From early to mid spring, young leaves are tasty raw or cooked. If you want to use them raw, the mucilage can be a little overwhelming, so remove the leaf stem (petiole) and use only the actual leaves in salads. Larger petioles may be tough but pleasantly sour. But don’t throw them away! Consider chopping the petioles into small pieces, and cooking them as a substitute for rhubarb or Japanese knotweed.

Dry growing conditions and high temperatures generally produce more fibrous plant tissue and astringent flavor. Sample a leaf before picking. If the foliage seems a little tough but still has good flavor, it should be boiled or sautéed. The midribs of large dock leaves can be tough and fibrous, while the leaf blade remains tender. If you find a plant with tasty foliage but tough midribs, remove the midrib from the leaf before cooking.

Dock leaves are unusual in that when they are bruised, they may show red discoloration. These leaves, if otherwise young and fresh, are fine to eat.

By early summer, most docks will have flowered, at which point they are no longer tender wild greens. However, if you find a dock plant growing in cool shade that has not flowered even if it’s mid-July, try a leaf. It won’t hurt you, and if it’s still tender and tasty you’ll be glad you did. Once cool temperatures return in fall, dock obligingly puts out a second round of new growth. I usually gather a second harvest in October or November, depending on the weather.

 

In the Kitchen

Like so many greens, dock reduces in volume when cooked, to about 20-25% of its original volume. The application of heat also changes dock’s texture from slightly papery to creamy, and the color from bright green to a dull, brownish-green. Slight astringency in raw leaves may be transformed to mild lemony deliciousness by cooking, so if your raw harvest tastes only slightly astringent, consider using it as a cooked green. (If tasting the raw leaf causes you to make the Face of Disgust, it’s not worth bringing home to the kitchen.)
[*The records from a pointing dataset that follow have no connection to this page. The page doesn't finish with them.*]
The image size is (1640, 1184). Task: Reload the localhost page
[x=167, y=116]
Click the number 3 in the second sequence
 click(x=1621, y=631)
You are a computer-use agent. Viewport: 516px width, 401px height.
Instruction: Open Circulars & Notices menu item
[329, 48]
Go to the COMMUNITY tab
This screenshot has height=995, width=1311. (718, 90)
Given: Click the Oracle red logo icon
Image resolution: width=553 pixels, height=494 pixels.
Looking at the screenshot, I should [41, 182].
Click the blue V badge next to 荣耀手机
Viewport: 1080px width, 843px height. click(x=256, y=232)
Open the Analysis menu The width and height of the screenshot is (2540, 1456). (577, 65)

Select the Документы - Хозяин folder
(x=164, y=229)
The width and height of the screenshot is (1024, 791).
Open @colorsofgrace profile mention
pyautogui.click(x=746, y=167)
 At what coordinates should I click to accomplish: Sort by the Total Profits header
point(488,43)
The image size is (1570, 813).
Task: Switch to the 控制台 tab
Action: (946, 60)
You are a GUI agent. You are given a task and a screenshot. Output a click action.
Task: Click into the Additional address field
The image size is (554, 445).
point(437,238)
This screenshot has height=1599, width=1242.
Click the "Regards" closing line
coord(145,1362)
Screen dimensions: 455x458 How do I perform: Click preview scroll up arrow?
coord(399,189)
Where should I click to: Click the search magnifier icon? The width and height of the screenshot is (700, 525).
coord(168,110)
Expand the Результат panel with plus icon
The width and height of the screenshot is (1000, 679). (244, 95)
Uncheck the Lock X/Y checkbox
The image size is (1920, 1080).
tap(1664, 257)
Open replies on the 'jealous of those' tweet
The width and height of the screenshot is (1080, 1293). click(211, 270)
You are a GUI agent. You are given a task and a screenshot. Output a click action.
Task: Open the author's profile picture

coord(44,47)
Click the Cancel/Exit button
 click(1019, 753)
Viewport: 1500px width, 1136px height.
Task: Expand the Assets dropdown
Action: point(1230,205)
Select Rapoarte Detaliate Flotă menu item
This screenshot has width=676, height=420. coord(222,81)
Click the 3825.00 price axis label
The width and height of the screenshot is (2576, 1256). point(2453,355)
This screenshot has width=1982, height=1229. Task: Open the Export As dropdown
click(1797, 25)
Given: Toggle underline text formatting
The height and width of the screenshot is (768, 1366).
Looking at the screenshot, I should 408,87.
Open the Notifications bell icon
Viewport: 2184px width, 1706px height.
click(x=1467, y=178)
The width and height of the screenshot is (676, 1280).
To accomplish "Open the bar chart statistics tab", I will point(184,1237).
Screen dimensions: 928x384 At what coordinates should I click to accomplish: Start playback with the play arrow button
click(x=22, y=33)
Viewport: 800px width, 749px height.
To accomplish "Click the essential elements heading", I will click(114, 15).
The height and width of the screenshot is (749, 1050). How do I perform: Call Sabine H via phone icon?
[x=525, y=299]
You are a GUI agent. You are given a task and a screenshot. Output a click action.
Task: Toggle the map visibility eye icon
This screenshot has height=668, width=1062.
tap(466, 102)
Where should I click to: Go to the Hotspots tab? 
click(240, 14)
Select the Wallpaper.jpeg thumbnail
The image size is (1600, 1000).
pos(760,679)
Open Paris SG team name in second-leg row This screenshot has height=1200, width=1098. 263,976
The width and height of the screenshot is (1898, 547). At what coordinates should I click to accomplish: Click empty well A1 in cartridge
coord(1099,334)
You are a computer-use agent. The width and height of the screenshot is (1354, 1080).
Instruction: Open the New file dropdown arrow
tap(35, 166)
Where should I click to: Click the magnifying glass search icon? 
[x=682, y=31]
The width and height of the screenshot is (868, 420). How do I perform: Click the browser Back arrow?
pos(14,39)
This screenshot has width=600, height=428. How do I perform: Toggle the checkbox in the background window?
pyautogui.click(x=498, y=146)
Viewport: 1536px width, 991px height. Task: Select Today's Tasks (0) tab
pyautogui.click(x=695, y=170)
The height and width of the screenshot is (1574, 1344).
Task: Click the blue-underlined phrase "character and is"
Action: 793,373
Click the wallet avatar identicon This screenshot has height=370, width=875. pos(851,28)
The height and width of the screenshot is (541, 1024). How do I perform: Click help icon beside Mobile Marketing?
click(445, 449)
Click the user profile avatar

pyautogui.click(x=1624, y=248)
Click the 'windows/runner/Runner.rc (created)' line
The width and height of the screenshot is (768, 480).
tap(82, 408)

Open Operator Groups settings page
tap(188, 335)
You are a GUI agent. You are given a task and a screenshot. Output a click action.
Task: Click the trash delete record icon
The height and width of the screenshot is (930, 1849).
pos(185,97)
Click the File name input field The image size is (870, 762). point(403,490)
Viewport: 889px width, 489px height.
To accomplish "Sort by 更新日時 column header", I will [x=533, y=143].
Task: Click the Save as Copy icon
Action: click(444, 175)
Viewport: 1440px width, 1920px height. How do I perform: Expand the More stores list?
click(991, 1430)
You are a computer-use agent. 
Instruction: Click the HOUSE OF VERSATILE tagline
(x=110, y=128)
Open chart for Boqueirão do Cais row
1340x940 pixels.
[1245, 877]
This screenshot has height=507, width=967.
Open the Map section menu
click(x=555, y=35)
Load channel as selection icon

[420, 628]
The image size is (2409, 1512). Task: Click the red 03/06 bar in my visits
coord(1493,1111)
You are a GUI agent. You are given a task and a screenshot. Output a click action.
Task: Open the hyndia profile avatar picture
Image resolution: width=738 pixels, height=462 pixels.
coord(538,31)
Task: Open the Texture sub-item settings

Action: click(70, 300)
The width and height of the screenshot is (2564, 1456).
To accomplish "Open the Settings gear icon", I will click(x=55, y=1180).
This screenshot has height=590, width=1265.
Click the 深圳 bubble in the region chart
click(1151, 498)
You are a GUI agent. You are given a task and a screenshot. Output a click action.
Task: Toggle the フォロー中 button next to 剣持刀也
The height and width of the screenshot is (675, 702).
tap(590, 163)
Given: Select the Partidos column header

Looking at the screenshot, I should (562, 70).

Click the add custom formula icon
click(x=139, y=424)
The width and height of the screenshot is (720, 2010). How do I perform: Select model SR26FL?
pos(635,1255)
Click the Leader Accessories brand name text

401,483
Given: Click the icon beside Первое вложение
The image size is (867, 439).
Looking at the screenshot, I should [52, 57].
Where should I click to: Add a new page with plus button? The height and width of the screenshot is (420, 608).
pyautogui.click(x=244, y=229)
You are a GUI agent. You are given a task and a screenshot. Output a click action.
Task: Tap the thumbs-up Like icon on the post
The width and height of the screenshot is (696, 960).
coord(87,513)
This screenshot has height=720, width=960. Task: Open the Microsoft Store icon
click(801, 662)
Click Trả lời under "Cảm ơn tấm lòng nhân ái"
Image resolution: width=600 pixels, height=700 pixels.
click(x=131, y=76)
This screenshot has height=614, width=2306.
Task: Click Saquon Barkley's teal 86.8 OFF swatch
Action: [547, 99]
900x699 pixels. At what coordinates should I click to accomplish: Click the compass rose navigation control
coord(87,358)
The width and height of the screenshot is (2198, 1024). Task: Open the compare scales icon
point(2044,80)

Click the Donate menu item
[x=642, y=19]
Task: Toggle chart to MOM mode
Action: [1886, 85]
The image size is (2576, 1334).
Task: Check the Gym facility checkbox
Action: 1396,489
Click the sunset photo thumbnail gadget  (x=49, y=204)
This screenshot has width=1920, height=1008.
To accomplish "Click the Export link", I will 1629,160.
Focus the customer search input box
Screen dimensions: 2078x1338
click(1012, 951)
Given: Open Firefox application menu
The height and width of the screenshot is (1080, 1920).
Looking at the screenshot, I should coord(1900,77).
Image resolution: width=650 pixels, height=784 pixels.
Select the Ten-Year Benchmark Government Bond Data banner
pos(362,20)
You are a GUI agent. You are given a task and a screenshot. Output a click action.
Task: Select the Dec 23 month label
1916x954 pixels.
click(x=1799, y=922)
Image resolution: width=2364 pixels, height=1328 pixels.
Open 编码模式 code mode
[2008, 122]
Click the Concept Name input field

Dock greens are excellent in stir-fries, soups, stews, and egg dishes. I especially love dock with cream and cheese, and not just because cream and cheese are delicious. There’s something about the texture and flavor of cooked dock that works wonderfully with dairy. Dock custard surprises me with its outstanding flavor every time I taste it.

Because dock has a relatively short harvest season, like so many wild greens, harvest as much as you can when it’s at its peak, then blanch and freeze for later use. Dock is considered an invasive weed in fifteen states, so you probably won’t make a dent in the local population. And next February, when the promise of spring greens seems like a cruel culinary tease, you can pull a vacuum sealed bag of dock from your well-stocked chest freezer and bask in the glory that is Rumex.